#### Directions:
Although the entries contain pictures, only their text goes into the copy, set down exactly.

#### Records shown:
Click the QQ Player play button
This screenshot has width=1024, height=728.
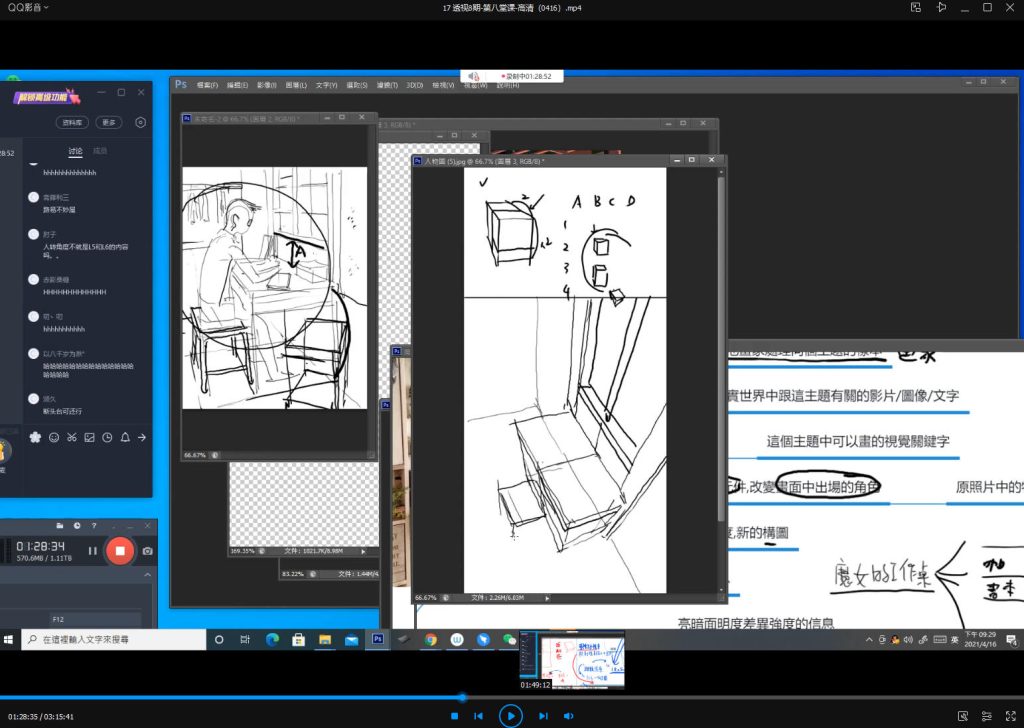click(x=510, y=715)
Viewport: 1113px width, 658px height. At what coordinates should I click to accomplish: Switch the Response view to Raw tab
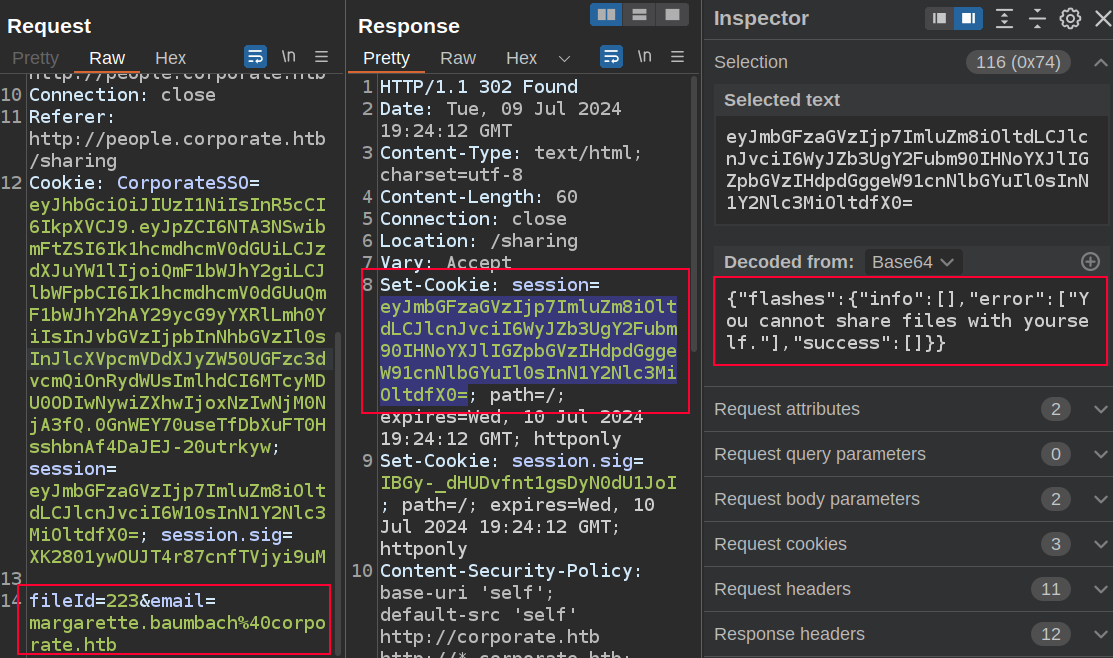click(458, 58)
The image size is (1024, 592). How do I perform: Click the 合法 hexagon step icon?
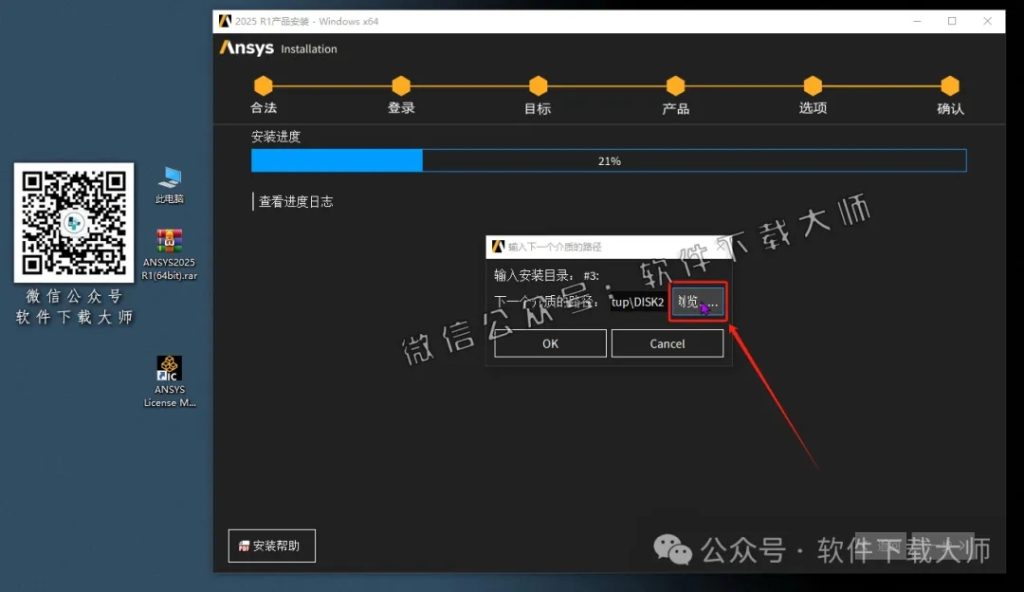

#### Result below:
Click the QQ Player play button
This screenshot has width=1024, height=728.
click(x=510, y=715)
Viewport: 1113px width, 658px height. At what coordinates should I click to accomplish: Switch the Response view to Raw tab
click(458, 58)
The image size is (1024, 592). How do I perform: Click the 合法 hexagon step icon?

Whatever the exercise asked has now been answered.